Bupati Cilacap Syamsul Auliya Rachman mengimbau masyarakat agar perayaan malam Tahun Baru 2026 digelar secara sederhana dan tidak seremonial. Ia meminta momentum pergantian tahun diisi dengan kegiatan yang lebih bermakna, seperti doa bersama dan aktivitas sosial, bukan pesta atau hiburan besar.
Imbauan tersebut disampaikan Syamsul saat menghadiri rapat koordinasi (rakor) lintas sektoral pengamanan Natal 2025 dan Tahun Baru 2026 (Nataru) yang digelar Pemerintah Kabupaten Cilacap bersama unsur Forkopimda dan instansi terkait di Pendapa Wijayakusuma, Selasa (16/12/2025).
Tahun Baru 2026 Disambut dengan Refleksi
Syamsul menegaskan, perayaan malam tahun baru sebaiknya tidak diwarnai hura-hura atau pentas hiburan yang berpotensi menimbulkan kerumunan dan gangguan keamanan. Menurutnya, suasana reflektif lebih tepat untuk menyambut datangnya tahun yang baru.
“Kami mengimbau agar perayaan tahun baru dibuat sederhana. Bukan pentas hiburan yang bersifat seremonial, tetapi diisi dengan doa bersama dan kegiatan yang bermanfaat,” kata Syamsul.

Ia menjelaskan, imbauan tersebut disampaikan dengan mempertimbangkan kondisi Kabupaten Cilacap yang belum sepenuhnya pulih pascabencana tanah longsor di Kecamatan Majenang yang menelan 23 korban jiwa. Karena itu, ia mengajak masyarakat menunjukkan empati dengan menghindari perayaan yang berlebihan.
Selain sebagai bentuk kepedulian, perayaan yang sederhana juga dinilai efektif dalam menjaga ketertiban serta menciptakan suasana aman dan kondusif di tengah masyarakat. Hal ini sejalan dengan upaya pemerintah daerah dalam meminimalisasi potensi gangguan keamanan selama malam pergantian tahun.

Imbauan tersebut menjadi salah satu poin penting dalam rakor lintas sektoral yang dihadiri jajaran Forkopimda, para kepala organisasi perangkat daerah (OPD), serta unsur lintas instansi lainnya.

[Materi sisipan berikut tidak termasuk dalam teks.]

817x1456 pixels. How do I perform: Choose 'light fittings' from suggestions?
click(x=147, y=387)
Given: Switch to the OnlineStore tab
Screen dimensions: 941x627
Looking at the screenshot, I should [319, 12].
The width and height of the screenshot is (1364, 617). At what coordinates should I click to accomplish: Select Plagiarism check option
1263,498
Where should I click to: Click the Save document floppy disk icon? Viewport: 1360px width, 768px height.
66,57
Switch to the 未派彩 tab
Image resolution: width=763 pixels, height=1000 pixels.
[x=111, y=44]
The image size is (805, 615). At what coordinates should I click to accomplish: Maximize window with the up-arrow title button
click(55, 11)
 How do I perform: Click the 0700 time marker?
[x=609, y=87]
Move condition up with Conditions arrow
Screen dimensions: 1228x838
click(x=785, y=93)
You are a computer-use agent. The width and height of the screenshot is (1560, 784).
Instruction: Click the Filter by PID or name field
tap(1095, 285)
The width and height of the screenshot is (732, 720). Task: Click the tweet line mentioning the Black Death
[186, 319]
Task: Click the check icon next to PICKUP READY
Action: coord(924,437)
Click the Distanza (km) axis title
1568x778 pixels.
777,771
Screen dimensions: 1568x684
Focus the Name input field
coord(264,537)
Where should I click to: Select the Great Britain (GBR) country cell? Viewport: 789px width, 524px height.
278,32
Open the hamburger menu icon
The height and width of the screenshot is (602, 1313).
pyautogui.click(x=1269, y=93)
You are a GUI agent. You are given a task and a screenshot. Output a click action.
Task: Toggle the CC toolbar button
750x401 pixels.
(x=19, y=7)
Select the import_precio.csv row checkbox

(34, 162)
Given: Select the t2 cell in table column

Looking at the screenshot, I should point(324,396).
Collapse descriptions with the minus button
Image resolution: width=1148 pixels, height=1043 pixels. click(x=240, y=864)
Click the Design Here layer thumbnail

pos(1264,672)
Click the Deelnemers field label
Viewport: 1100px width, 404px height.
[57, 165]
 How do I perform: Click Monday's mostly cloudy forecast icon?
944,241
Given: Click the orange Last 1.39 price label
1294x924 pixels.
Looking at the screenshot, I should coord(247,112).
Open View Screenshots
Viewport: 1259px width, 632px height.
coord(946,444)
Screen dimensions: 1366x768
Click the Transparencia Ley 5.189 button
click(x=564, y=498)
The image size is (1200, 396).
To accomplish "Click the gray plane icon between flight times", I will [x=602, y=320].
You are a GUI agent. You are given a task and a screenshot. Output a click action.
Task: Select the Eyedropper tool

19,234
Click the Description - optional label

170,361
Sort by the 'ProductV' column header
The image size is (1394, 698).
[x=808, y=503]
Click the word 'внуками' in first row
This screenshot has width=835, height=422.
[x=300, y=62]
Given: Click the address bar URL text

Rakor digelar sebagai langkah antisipasi menghadapi meningkatnya mobilitas masyarakat selama libur Natal dan Tahun Baru.
Dalam kesempatan yang sama, Bupati menegaskan komitmen Pemkab Cilacap untuk mendukung penuh aparat kepolisian dan TNI dalam pengamanan Nataru. Dukungan tersebut meliputi pengamanan arus lalu lintas, tempat wisata, gereja, hingga pusat-pusat keramaian yang berpotensi menjadi titik konsentrasi massa.
Dengan imbauan perayaan tanpa seremoni besar, Pemkab Cilacap berharap masyarakat dapat menyambut Tahun Baru 2026 dengan suasana yang aman, tertib, dan penuh makna, sekaligus menghindari risiko yang dapat merugikan masyarakat.